Anyone going? It's in Barrowford, Lancashire on Sunday, August 29th and is right next to where I live, just 5 minutes down the road  going to see if I can book it off work so I can go down, would be nice to see a few PF faces!!

It's a country show but there's quite a few KC classes on, breeds shown include:

CLASSIFICATION

(ALL CLASSES ARE DOG OR BITCH UNLESS OTHERWISE STATED)

RING 1

Judge - Raye Parry (Gwynsias)
Chinese Crested
Swedish Vallhund
A.V Import Register
A.V.N.S.C

Ring 2

Judge - Mrs S.A Boyes (Parapom)
Pomeranian
S/C Chihuahua
L/C Chihuahua

Judge - Miss M. Cairns
Miniture Pinscher
Papillon
Pug

Ring 3

Judge - Mal Robinson (Avanti)
Lancashire Heeler

Judge - Maxine Mellish (Demelewis)
Rough Collie
Australian Shepherd
Shetland Sheepdog

Ring 4

Judge - Mrs V. Hepworth
Shih Tzu
Lhasa Apso
Miniature Poodle
Toy Poodle
Standrd Poodle

Ring 5

Judge - Mrs Ann Barker (Rikov)
Rottweiler
Doberman

Judge - Mr Colin Baker (Rikov)
Newfoundland
Rhodesian Ridgeback

Ring 6

Judge - Lucy Trethorn (Pahlevi)
Whippet
Afghan Hound

Judge - Joy Carr-Tomlinson
C.K.C.S
King Charles Spaniel

Ring 7

Judge - Mr Colin Haigh (Neustro)
Golden Retriever
Labrador Retriever
Pointer
English Setter
Irish Setter

Judge - Ms E. Ruddell (Cheminee)
Cocker Spaniel

Ring 8

Judge - Mr Nick Connell (Sonorra)
Staffordshire Bull Terrier
Border Terrier
W.H.W.T
Airdeale Terrier

Judge - Ron Davies (Avapal)
Bulldog

:: Barrowford Show Welcome ::


----------



## ChowChowmum (Apr 11, 2010)

Hi, I am thinking of entering Barrowford but not sure if I will be in Devon that weekend! If we are up North we might see you there!


----------



## leoti (Dec 9, 2007)

Can i just point out that the Schedule is from last year not this year , i know it s right as spoke to Vanessa Hepworth on Saturday at a show


----------



## Tigerneko (Jan 2, 2009)

leoti said:


> Can i just point out that the Schedule is from last year not this year , i know it s right as spoke to Vanessa Hepworth on Saturday at a show


haha really? I just copied it off the website, is there one for this year?

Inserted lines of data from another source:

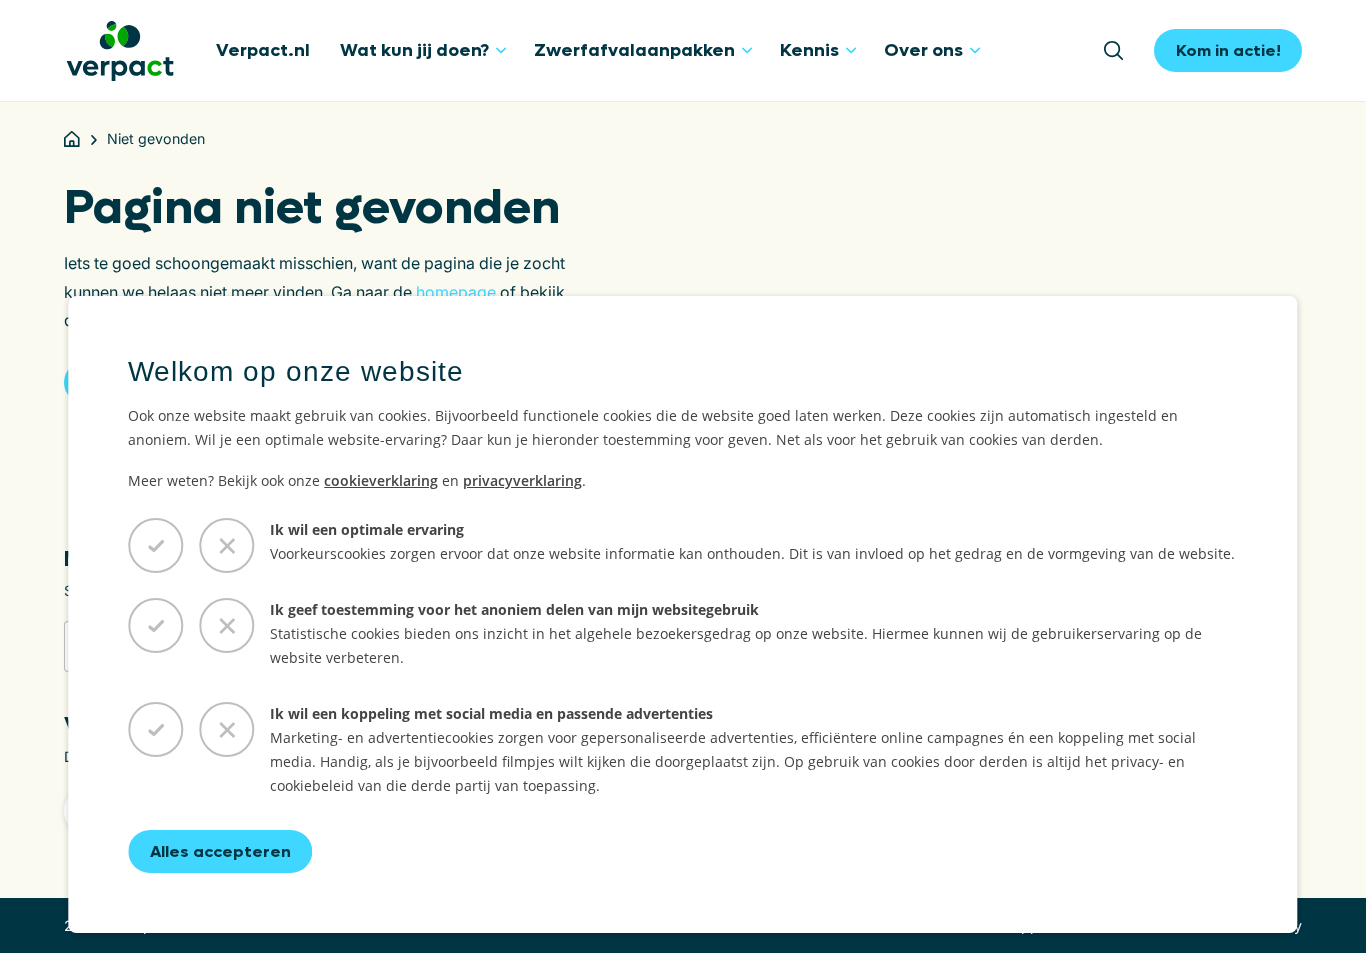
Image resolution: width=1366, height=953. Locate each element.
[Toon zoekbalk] (1120, 51)
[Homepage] (72, 139)
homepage (456, 292)
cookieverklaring (381, 480)
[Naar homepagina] (120, 51)
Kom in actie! (1228, 50)
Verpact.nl (263, 50)
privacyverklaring (522, 480)
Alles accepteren (220, 851)
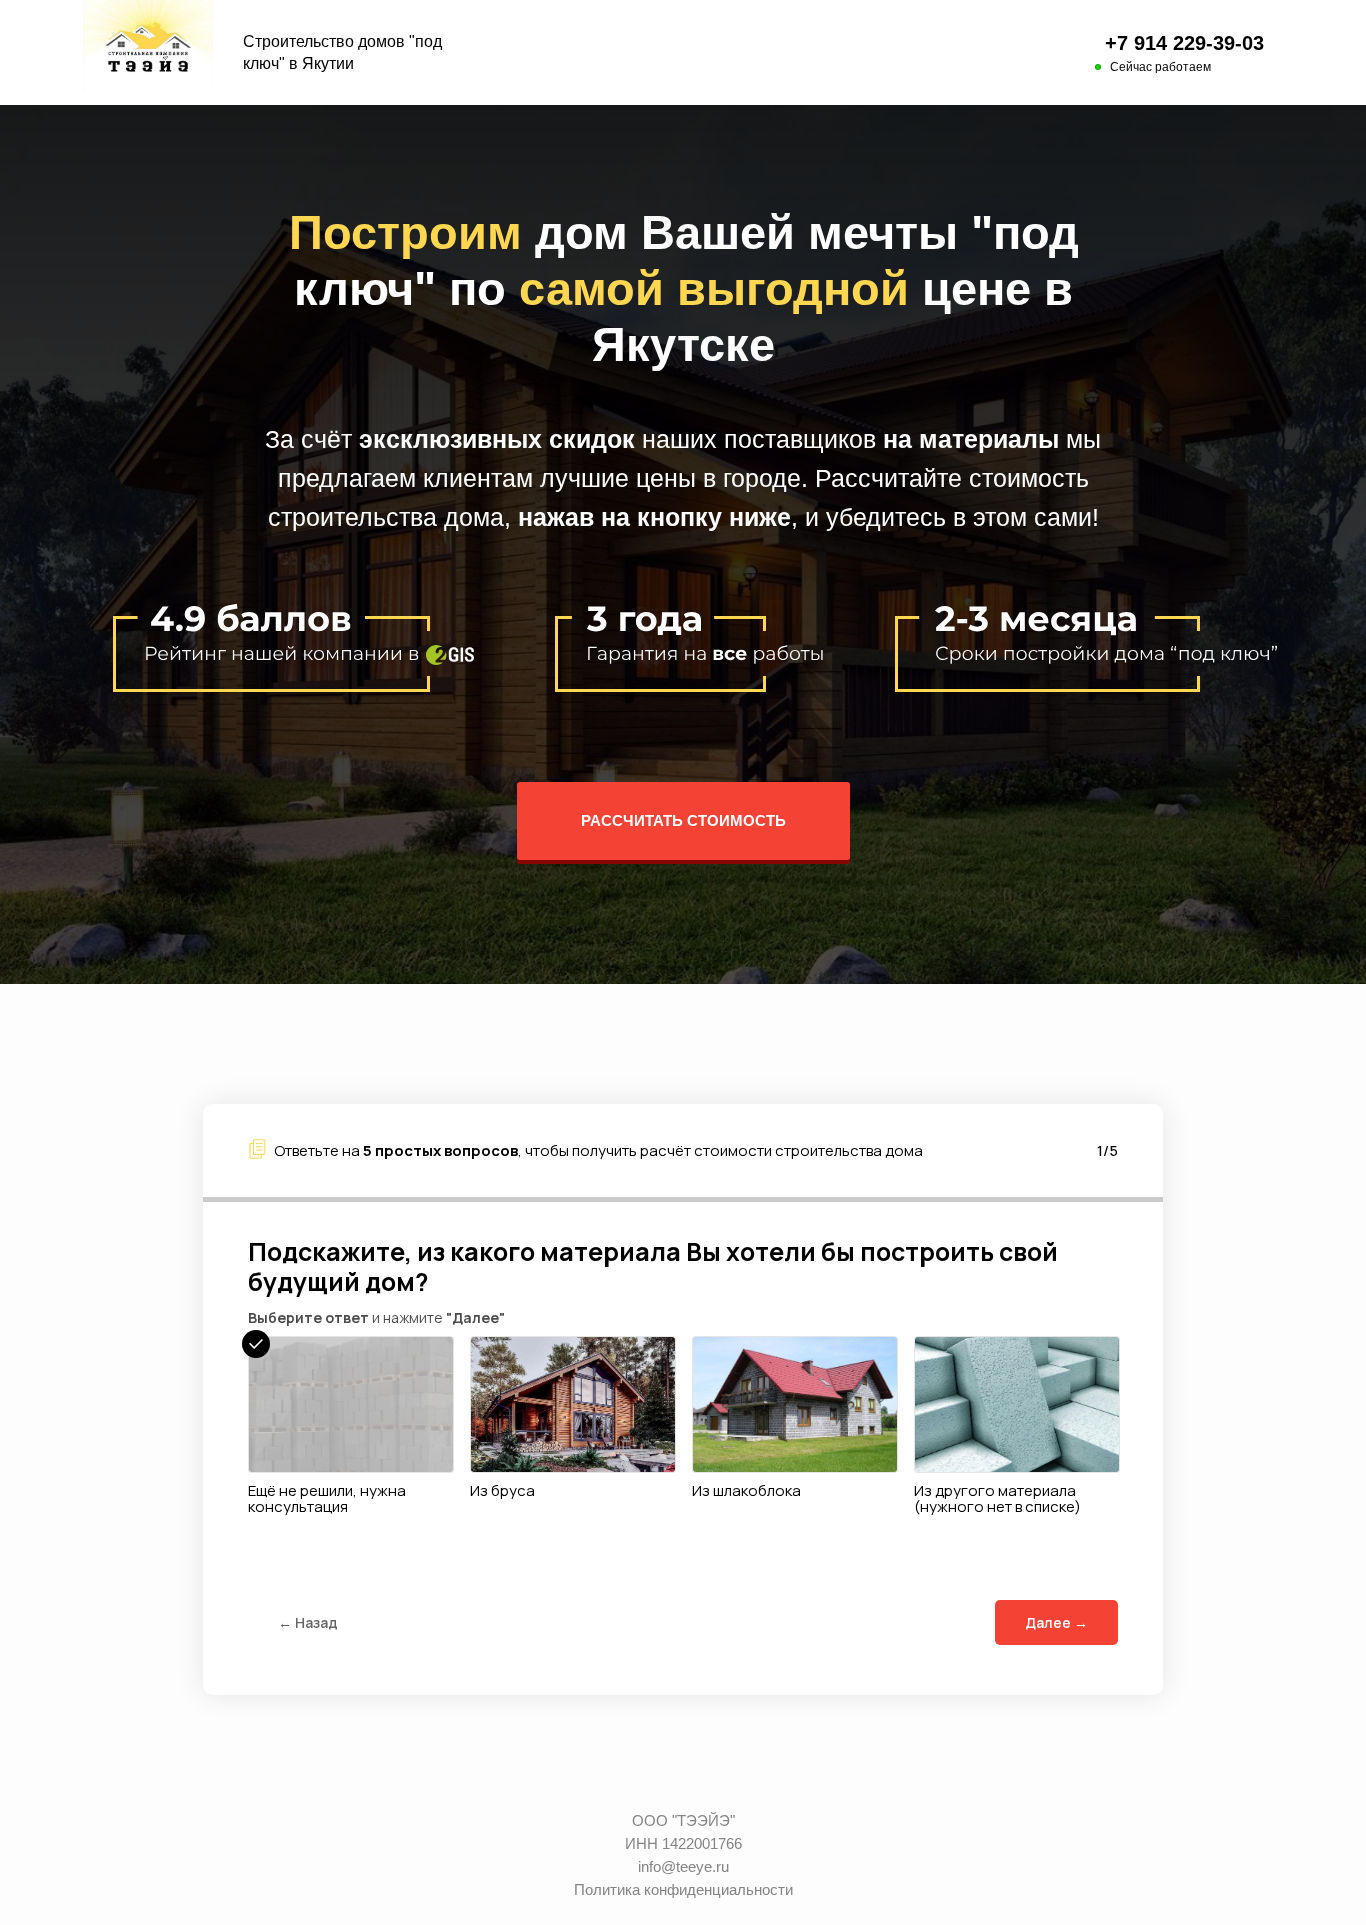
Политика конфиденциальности (683, 1889)
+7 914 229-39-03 (1184, 43)
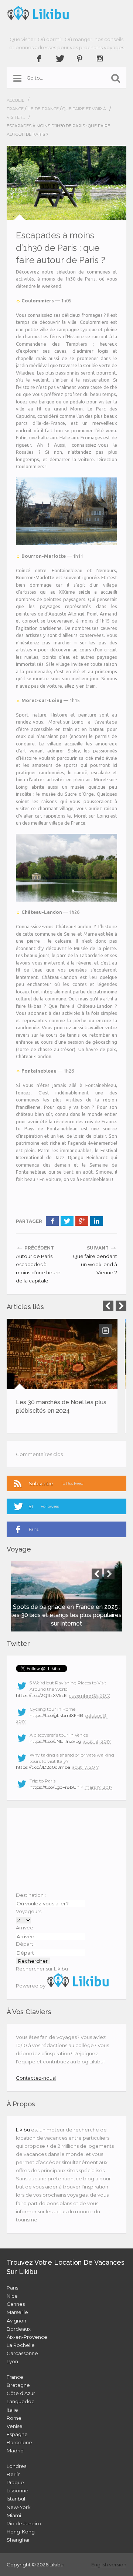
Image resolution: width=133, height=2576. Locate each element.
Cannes (16, 2304)
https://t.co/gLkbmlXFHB (56, 1715)
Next (121, 1306)
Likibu (23, 2130)
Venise (15, 2426)
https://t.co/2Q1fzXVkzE (41, 1695)
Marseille (17, 2312)
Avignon (16, 2321)
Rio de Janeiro (24, 2523)
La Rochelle (21, 2345)
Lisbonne (17, 2490)
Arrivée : (25, 1928)
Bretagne (18, 2385)
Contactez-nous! (36, 2078)
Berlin (14, 2474)
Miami (14, 2515)
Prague (15, 2482)
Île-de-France (43, 108)
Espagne (17, 2434)
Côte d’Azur (21, 2393)
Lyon (12, 2361)
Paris (12, 2288)
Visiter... (16, 117)
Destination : (31, 1895)
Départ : (25, 1944)
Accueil (15, 100)
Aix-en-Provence (27, 2337)
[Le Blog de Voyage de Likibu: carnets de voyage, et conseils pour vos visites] (66, 13)
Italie (12, 2410)
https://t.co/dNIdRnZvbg (55, 1741)
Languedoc (20, 2401)
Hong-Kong (21, 2532)
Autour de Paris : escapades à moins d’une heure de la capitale (38, 1268)
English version (108, 2564)
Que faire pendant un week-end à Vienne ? (95, 1264)
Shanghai (18, 2540)
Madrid (15, 2450)
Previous (108, 1306)
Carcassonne (22, 2353)
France (15, 108)
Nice (12, 2296)
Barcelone (19, 2442)
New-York (19, 2507)
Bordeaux (19, 2329)
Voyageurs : (30, 1911)
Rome (14, 2418)
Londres (16, 2466)
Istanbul (16, 2499)
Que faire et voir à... (85, 108)
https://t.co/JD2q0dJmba (43, 1767)
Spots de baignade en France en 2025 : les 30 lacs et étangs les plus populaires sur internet (66, 1615)
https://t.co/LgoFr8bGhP (56, 1787)
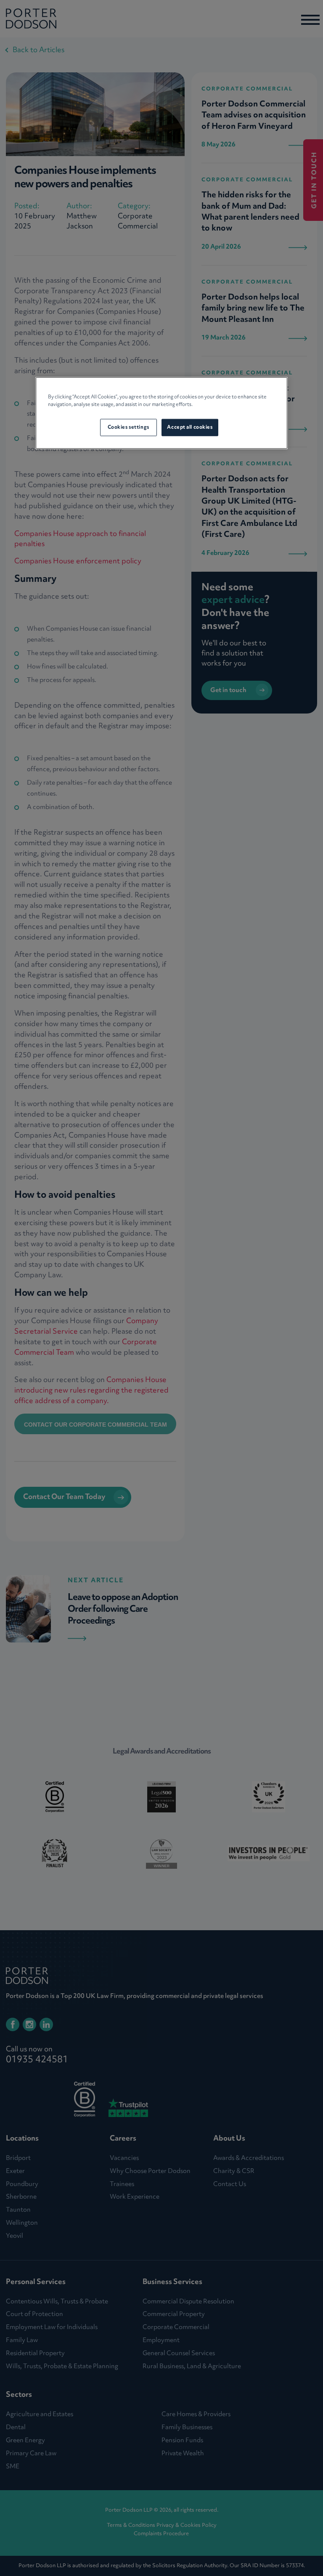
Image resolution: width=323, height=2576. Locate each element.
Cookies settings (128, 427)
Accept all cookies (189, 427)
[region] (161, 413)
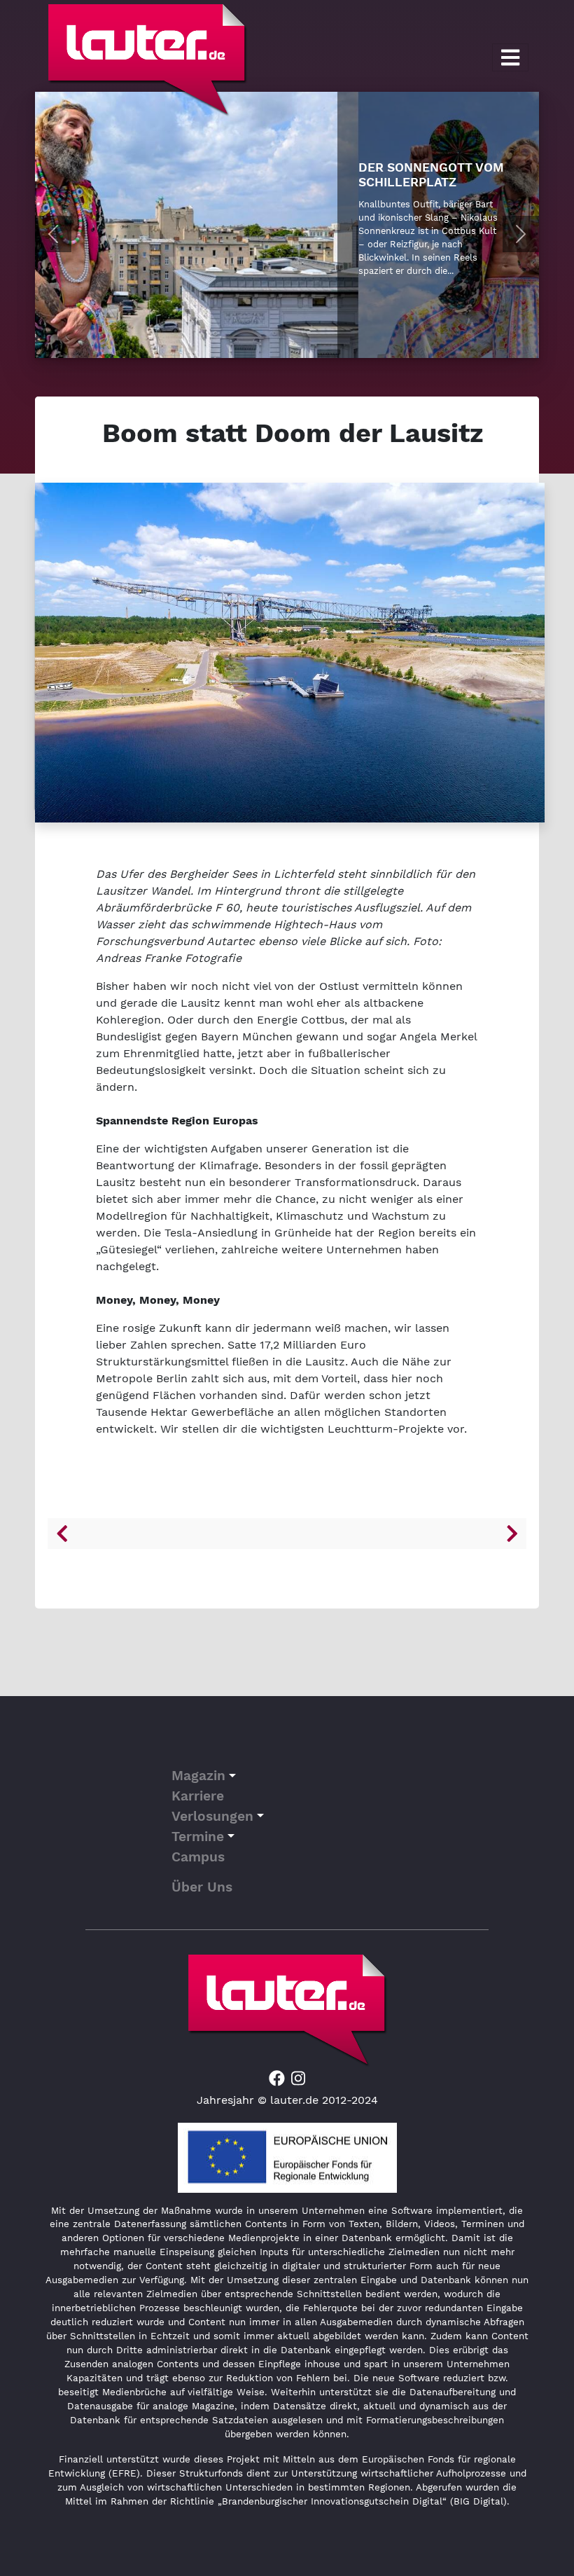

It's turned out that it is my weekend off work so I will almost definitely be there, may well be on my own though as work wouldn't let the OH book it off 

Anyone going?


----------



## Tigerneko (Jan 2, 2009)

Just to remind everyone - this is on Sunday (29th August) at Barrowford, Lancashire 

it's an agricultural show as well as a dog show and has loads of attractions! Well worth a day out to for anyone in the area with nothing to do on Sunday


----------